Casi todos los idiomas la llaman de la misma manera: en inglés, wisdom tooth; en hebreo, shen bina; en maltés darsa ta’ l-għaqal; en neerlandés, verstandskies. Todos estos nombres pueden traducirse al castellano como “muela de la sabiduría”. Y, claro, no es que esas muelas sean más sabias que las otras o que de algún modo estén conectadas con la mente;  simplemente se supone que salen en la edad en la que uno ya no es un chiquillo insolente que cree que puede cambiar el mundo (aunque en base a varias experiencias puede decir que para muchos esa edad nunca llega).
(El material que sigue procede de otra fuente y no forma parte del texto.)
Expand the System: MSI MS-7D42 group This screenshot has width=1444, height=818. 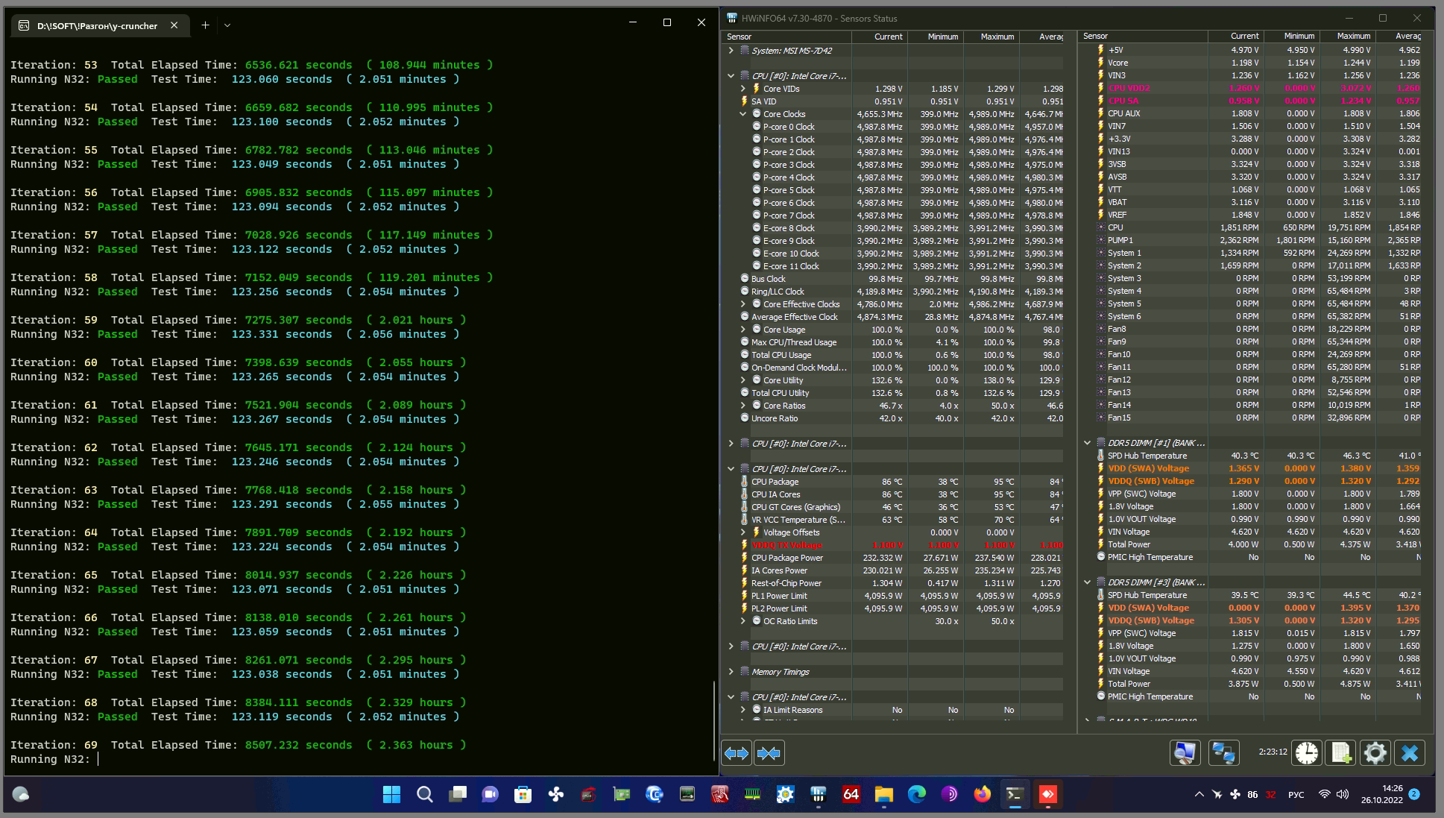(x=731, y=51)
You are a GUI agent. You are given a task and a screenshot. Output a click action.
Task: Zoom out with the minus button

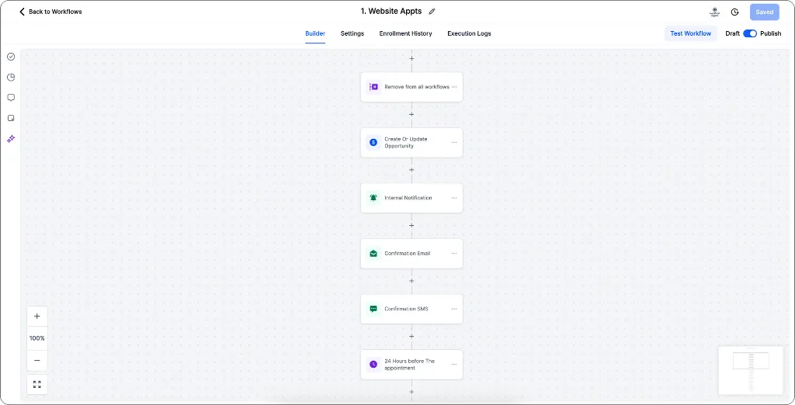click(x=37, y=360)
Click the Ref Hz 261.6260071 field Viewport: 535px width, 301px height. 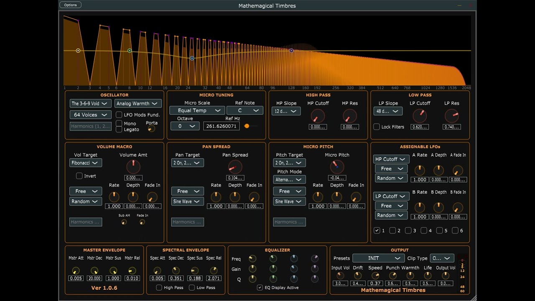[x=222, y=126]
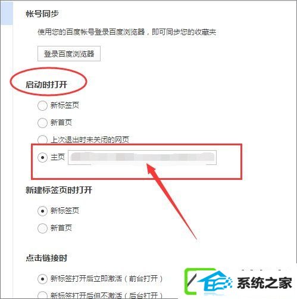The height and width of the screenshot is (299, 297).
Task: Select the 主页 radio button
Action: pyautogui.click(x=42, y=158)
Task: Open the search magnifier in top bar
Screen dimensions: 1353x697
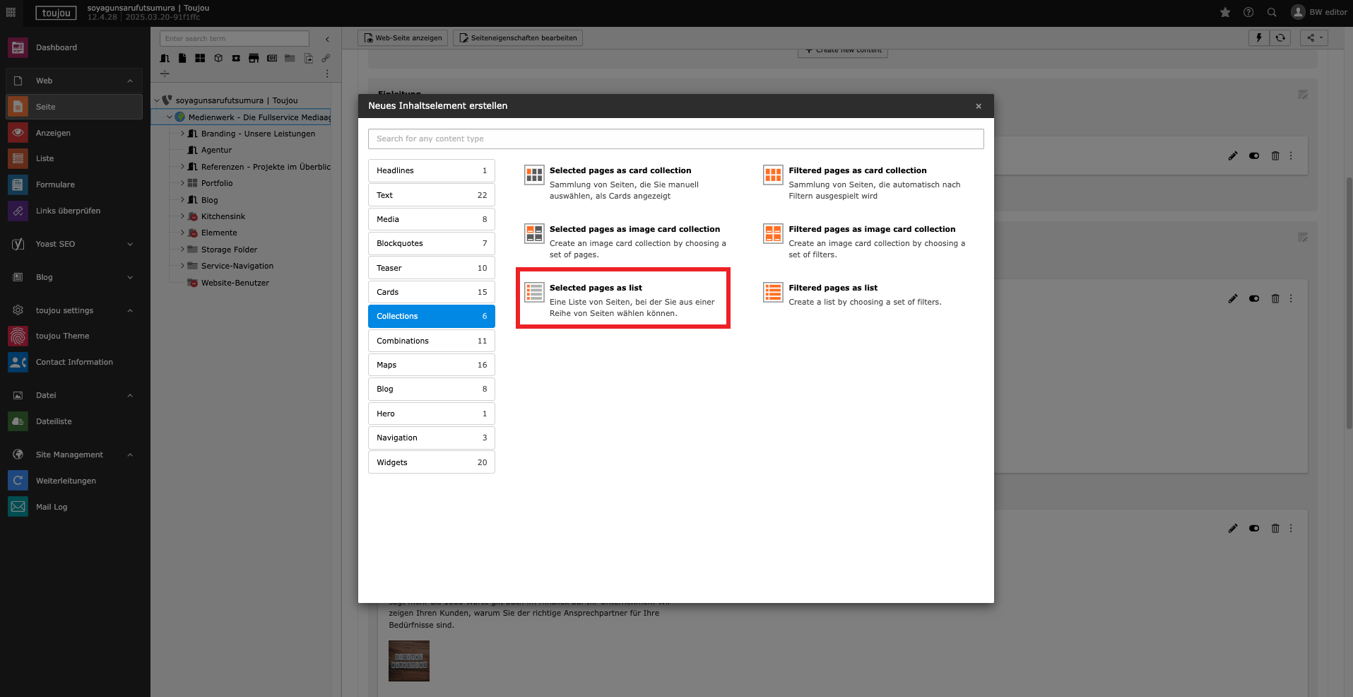Action: (1272, 12)
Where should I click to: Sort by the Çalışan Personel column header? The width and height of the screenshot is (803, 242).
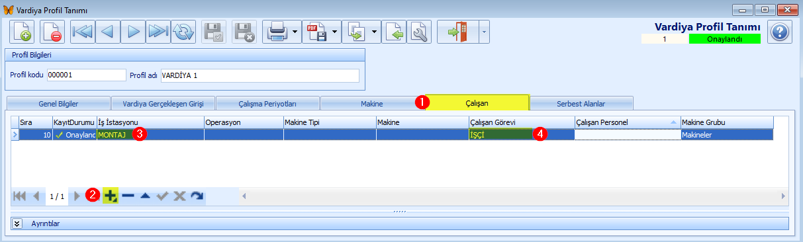[628, 122]
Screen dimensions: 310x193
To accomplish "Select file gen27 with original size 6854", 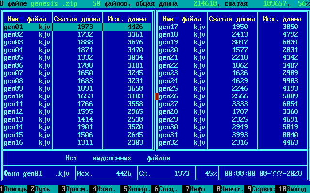I will (182, 104).
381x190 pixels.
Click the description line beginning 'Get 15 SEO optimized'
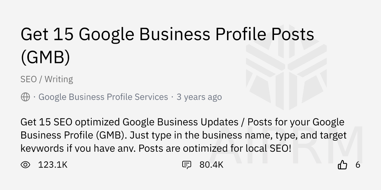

El coreano, sin embargo, se refiere a la muela del juicio –muela que en realidad son cuatro– de un modo que me parece más irónico pero al mismo tiempo más sabio: sa-rang-nee o “diente del amor”. Es irónico si lo vemos desde el punto de vista físico, donde de amorosas no tienen nada las muelas del juicio. Pero sabio si nos detenemos en el plano metafísico que es a donde apunta esta acepción. En efecto, antes que llegar en una edad de dudosa sabiduría, lo cierto es que estas muelas llegan cuando uno ya conoce, así sea por amigos que están pasando por el trance, los estragos que causa el desamor. Uno en la vida puede escaparse de saber ciertas cosas –siempre hay quienes, muertos de miedo por conocer un poco más de donde están parados, prefieren la ignorancia y por eso leen a Paulo Coelho–, pero de conocer el desamor, imposible. Hasta Dios, cuando anda de malas, nos castiga con su desamor (sino cómo se explica la existencia de especímenes como la Tigresa del oriente).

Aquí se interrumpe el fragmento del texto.